État de choc chez Bombardier
Entrevue avec le PDG Alain Bellemare
Le PDG de Bombardier, Alain Bellemare, assure qu’il n’a pas vu venir les problèmes financiers qui ont fait plonger l’action de l’entreprise. Il se défend d’avoir tenté de faire de l’argent à l’aide d’information privilégiée.
Encore hier, le titre de Bombardier a largué 20 % à la Bourse de Toronto, ce qui porte à 70 % sa dégringolade depuis le sommet récent de 5,58 $, atteint en juillet.
Recevant Le Journal dans son bureau du 30e étage d’une tour du centre-ville de Montréal, M. Bellemare accuse le coup.
« C’est incroyable que le marché ait perdu autant confiance à cause des résultats d’un seul trimestre, lâche-t-il. Ce qui se passe présentement, ce n’est pas normal. »
L’homme de 57 ans admet que Bombardier en a déçu plusieurs en dévoilant un trou imprévu de 600 M$ US dans sa trésorerie à cause de retards dans la division ferroviaire.

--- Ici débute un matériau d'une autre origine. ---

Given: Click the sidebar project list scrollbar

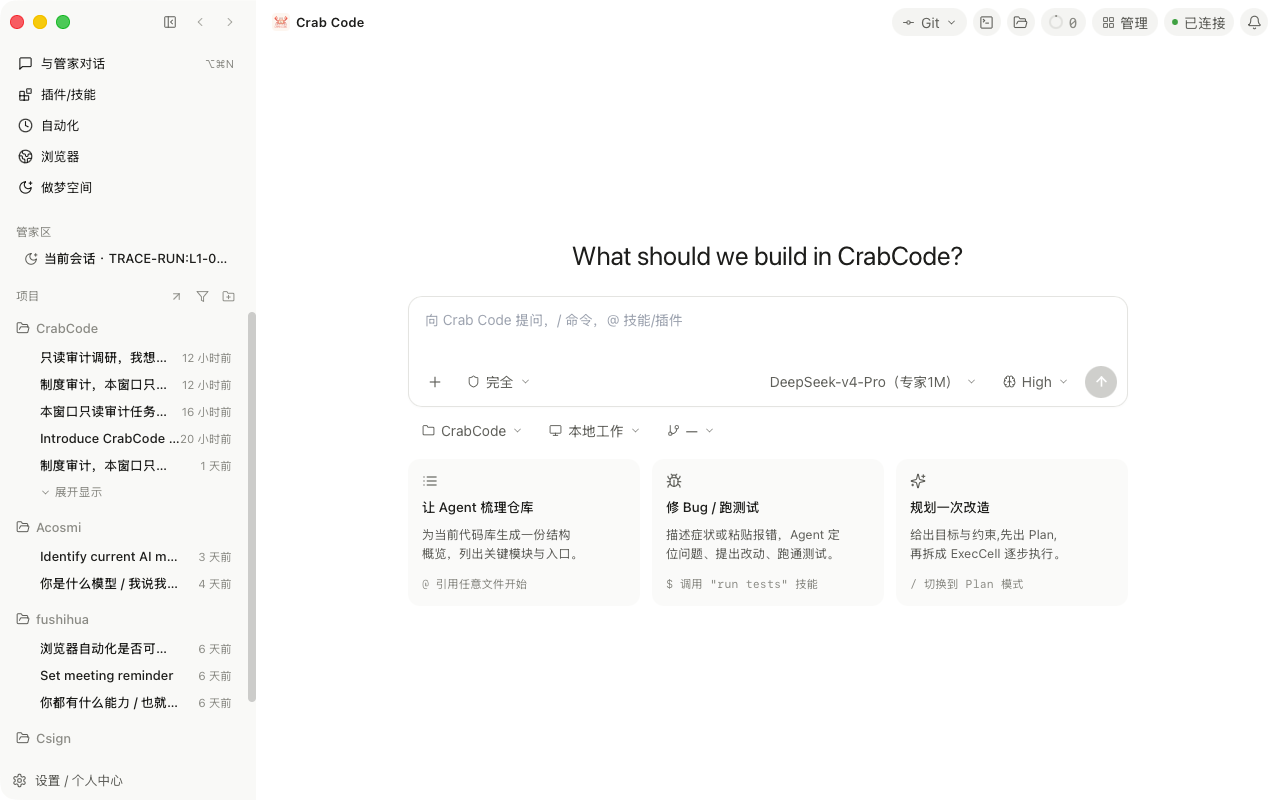Looking at the screenshot, I should click(252, 507).
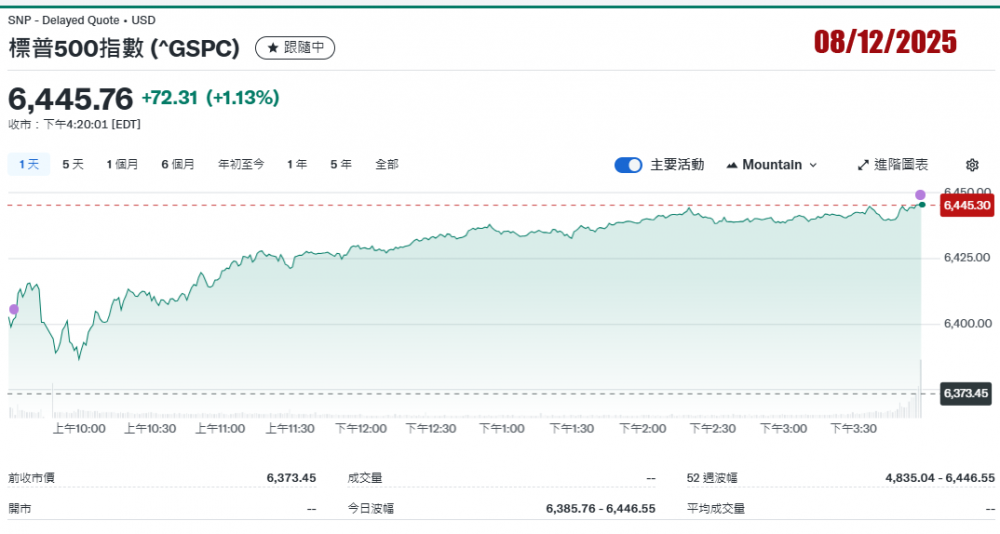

Mais il peine à comprendre que les investisseurs se montrent scep- tiques quand il martèle que ses objectifs demeurent intacts pour 2020 : générer des liquidités d’au moins 750 M$ US.
Cette semaine, Alain Bellemare a multiplié les rencontres pour rassurer les investisseurs, mais sans grand succès jusqu’ici.
AMF : « ÇA NE NOUS AIDE PAS »
Il faut dire que Bombardier a reçu un autre coup dur jeudi quand l’autorité des marchés financiers (AMF) a lancé un examen sur la mise en place, en août, d’un programme qui a permis à plusieurs hauts dirigeants de vendre des actions avant la chute du cours de l’entreprise.
« Ce genre de nouvelle là, c’est sûr que ça ne nous aide pas », laisse tomber le PDG. Mais il ajoute aussitôt : « Je n’en veux pas à L’AMF, je pense qu’ils font juste leur job. »
A-t-on instauré le programme pour vendre des titres avant la chute boursière de l’automne ?
« On n’aurait jamais fait ça, répond M. Bellemare. On est bien trop professionnels et éthiques pour ça. »
Était-il au courant du trou de 600 M$ US en août ?
« Les problèmes de cash flow sont arrivés tard dans le mois de septembre et c’était une surprise, énonce-t-il. On n’était pas contents de ça, mais ce n’est pas non plus anormal pour une entreprise de notre taille. Quand tu manques deux ou trois projets, ça peut représenter 300 M$ US. »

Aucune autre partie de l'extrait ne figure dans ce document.